_Records provided_:
▼

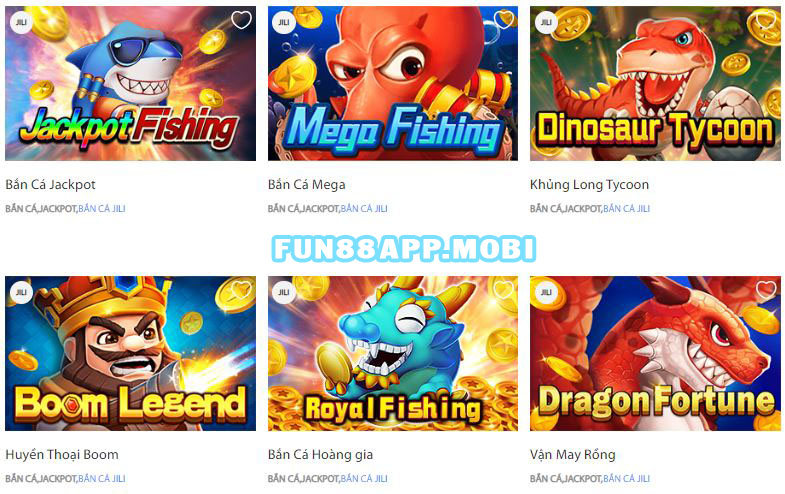Click heart icon on Dinosaur Tycoon card
Image resolution: width=785 pixels, height=494 pixels.
[x=766, y=20]
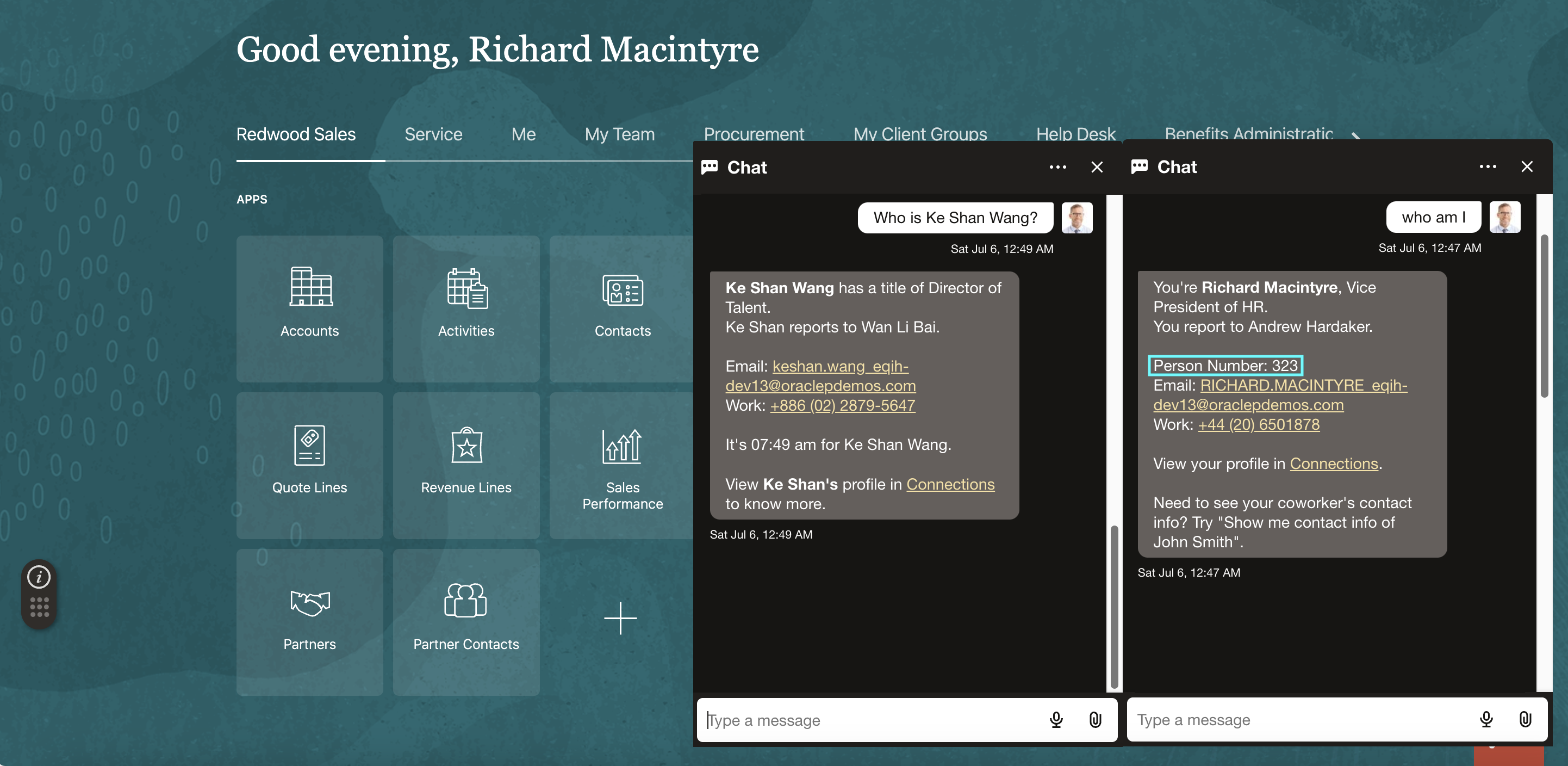The width and height of the screenshot is (1568, 766).
Task: Open the Activities calendar icon
Action: coord(466,288)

▲

_Stated goal_:
Please output every line of the listing above as a Markdown table with the columns Row and Line, numbering the rows, skipping blank lines, and omitting the pictures.

_Correct result_:
| Row | Line |
|---|---|
| 1 | Click heart icon on Dinosaur Tycoon card |
| 2 | Image resolution: width=785 pixels, height=494 pixels. |
| 3 | [x=766, y=20] |
| 4 | The width and height of the screenshot is (1568, 766). |
| 5 | Task: Open the Activities calendar icon |
| 6 | Action: coord(466,288) |